Contrato com Kroll foi legal, diz banqueiro
DA COLUNISTA DA FOLHA
Leia a seguir a continuação da
entrevista de Daniel Dantas, em
que o banqueiro admite que seu
conflito com os fundos de pensão
"foi péssimo". Afirma ainda que
não vê uma postura do governo
contrária a ele.
Folha - O sr. não tem medo de que
as pessoas não façam mais negócios com o sr.?
Dantas - Nós temos vários outros sócios muito satisfeitos conosco. E isso que o Citi está fazendo não é uma ação judicial. É uma
campanha. Ele pediu que o processo se tornasse público para me
pôr pressão, acreditando que já
temos outros dois conflitos [com
fundos de pensão e a Telecom Italia] e que não conseguiríamos nos
defender num terceiro. O que é
mais perverso nisso é que os dois
outros conflitos que possivelmente nos fragilizaram aconteceram
para que defendêssemos os ativos
do Citibank, de quem os fundos,
em conjunto com a Telecom Italia, queriam tomar o controle. E
ele hoje se une aos dois para tomar a nossa parte. Então o que o
Citi está fazendo é uma atitude da
pior categoria. Da pior categoria.

INFORMAÇÕES FORNECIDAS:
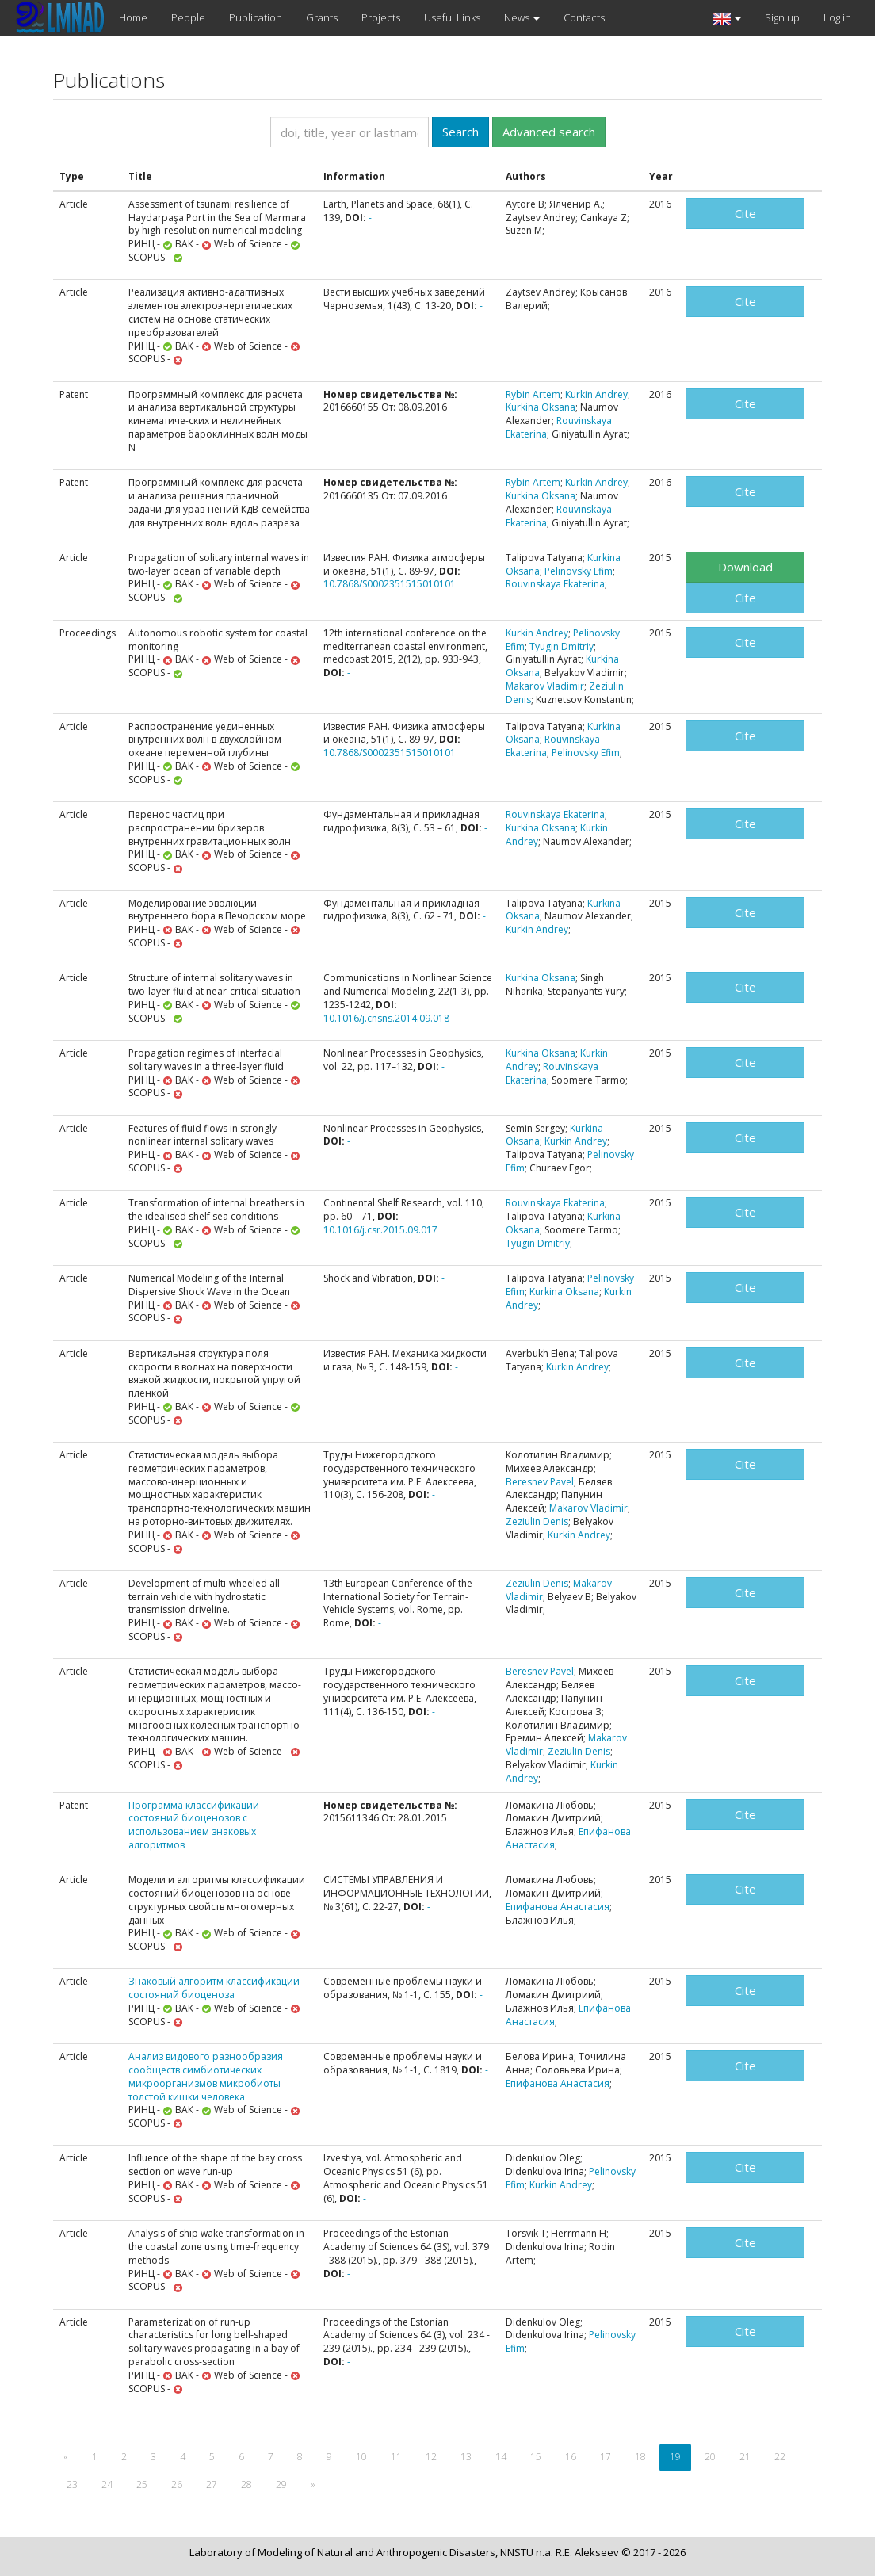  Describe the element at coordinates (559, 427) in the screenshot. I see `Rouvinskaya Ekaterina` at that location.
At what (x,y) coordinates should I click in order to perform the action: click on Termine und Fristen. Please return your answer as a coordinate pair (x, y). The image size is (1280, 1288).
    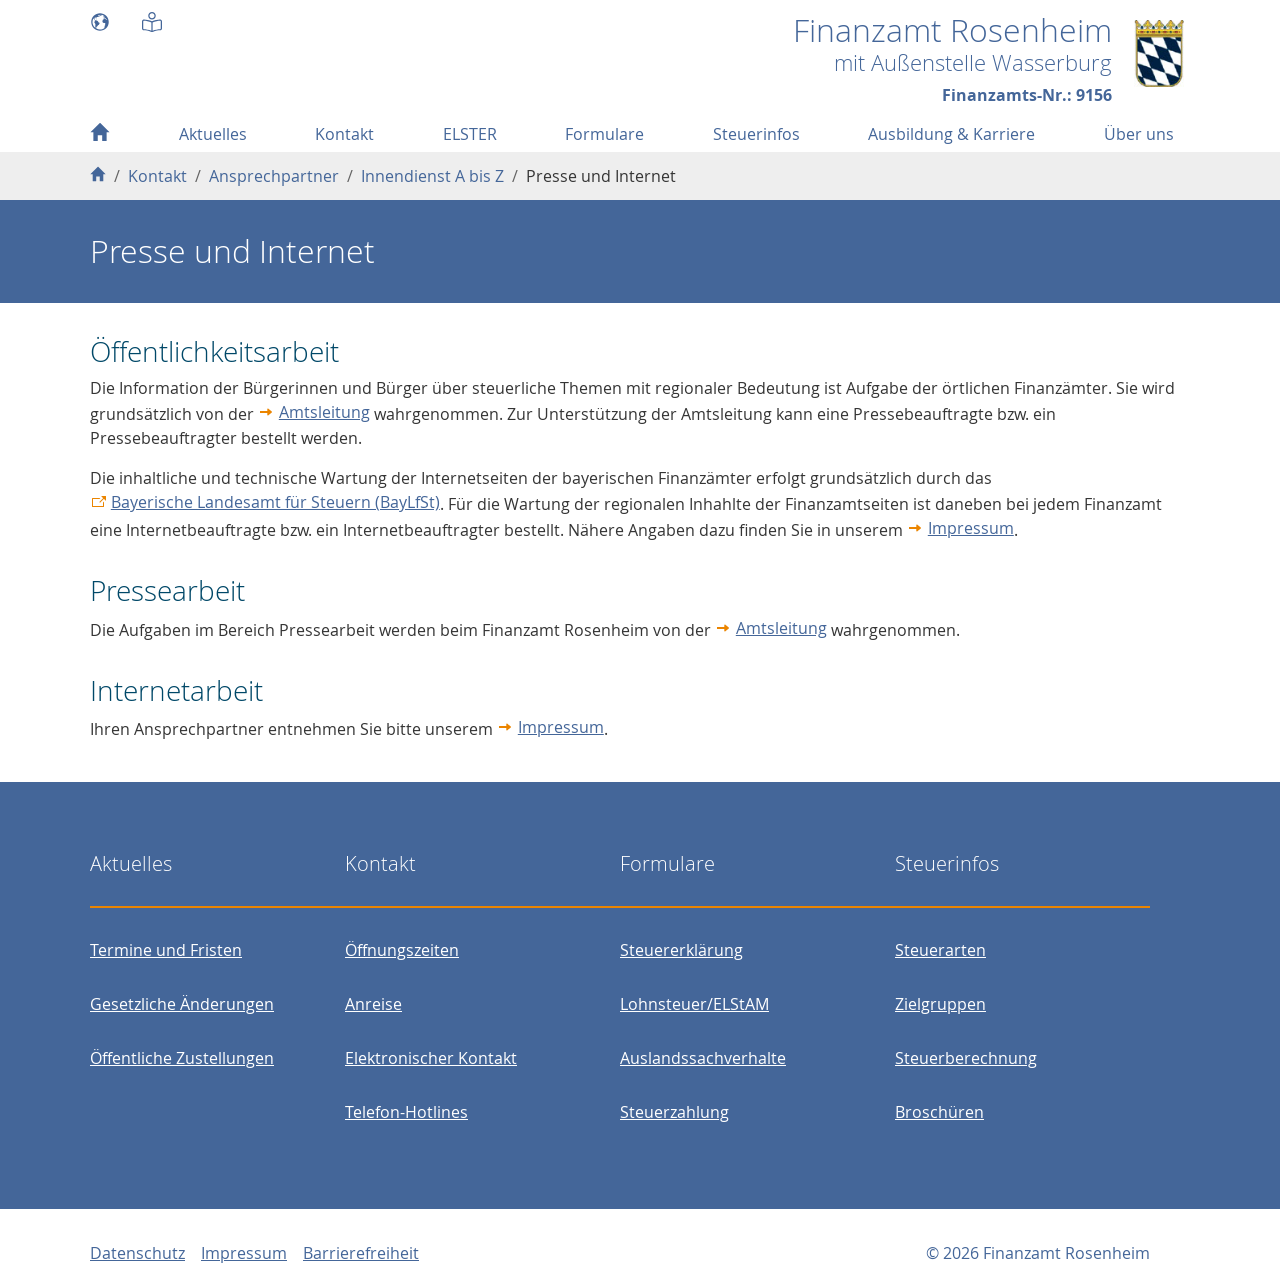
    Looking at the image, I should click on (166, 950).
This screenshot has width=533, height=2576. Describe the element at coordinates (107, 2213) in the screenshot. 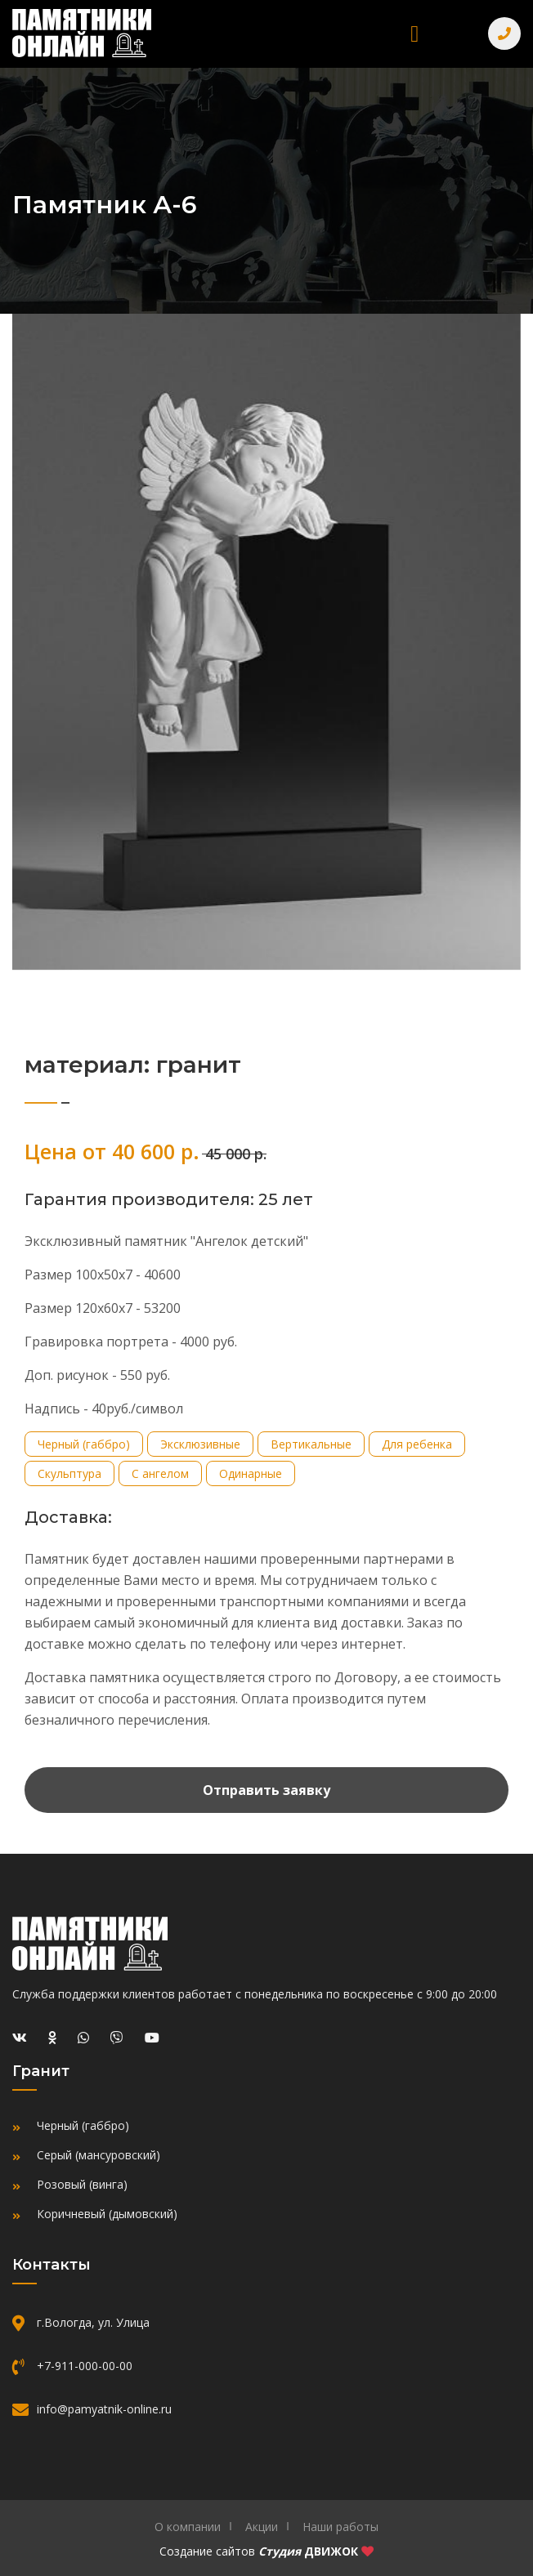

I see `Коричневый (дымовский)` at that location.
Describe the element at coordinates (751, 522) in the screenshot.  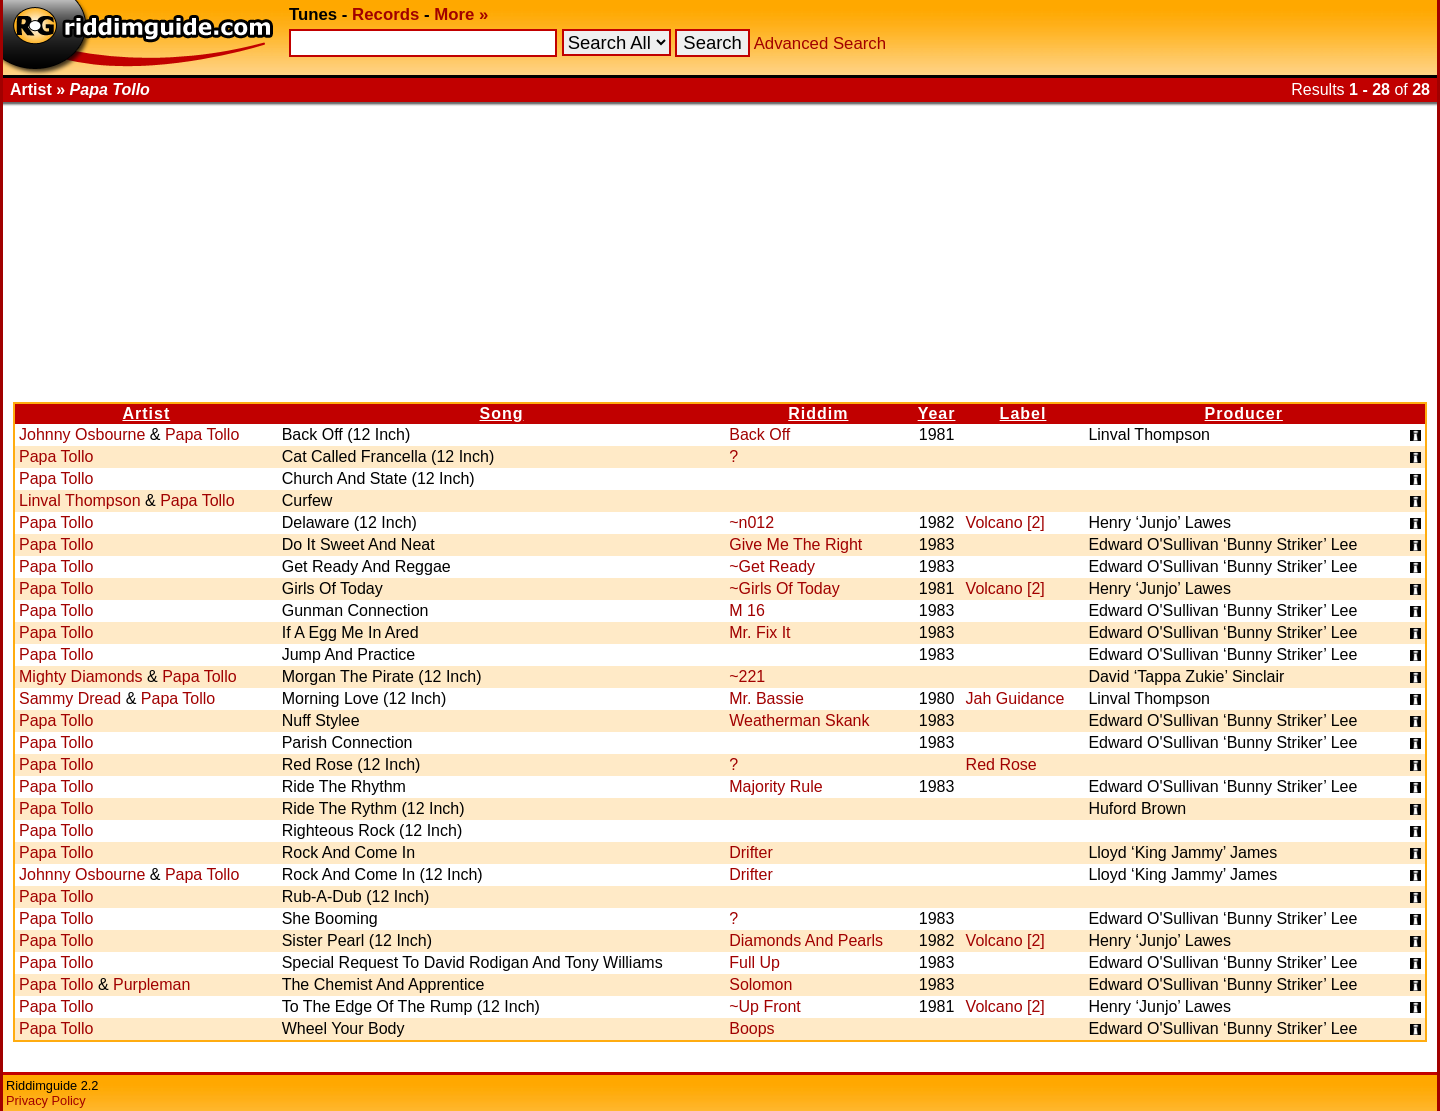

OBJETIVO:
Transcreva, da entrevista com Daniel Dantas, o trecho de "Dantas - Nós" a "Da pior categoria.". Os itens são um material à parte, sem relação com o texto.

RESPOSTA ABAIXO:
Dantas - Nós temos vários outros sócios muito satisfeitos conosco. E isso que o Citi está fazendo não é uma ação judicial. É uma
campanha. Ele pediu que o processo se tornasse público para me
pôr pressão, acreditando que já
temos outros dois conflitos [com
fundos de pensão e a Telecom Italia] e que não conseguiríamos nos
defender num terceiro. O que é
mais perverso nisso é que os dois
outros conflitos que possivelmente nos fragilizaram aconteceram
para que defendêssemos os ativos
do Citibank, de quem os fundos,
em conjunto com a Telecom Italia, queriam tomar o controle. E
ele hoje se une aos dois para tomar a nossa parte. Então o que o
Citi está fazendo é uma atitude da
pior categoria. Da pior categoria.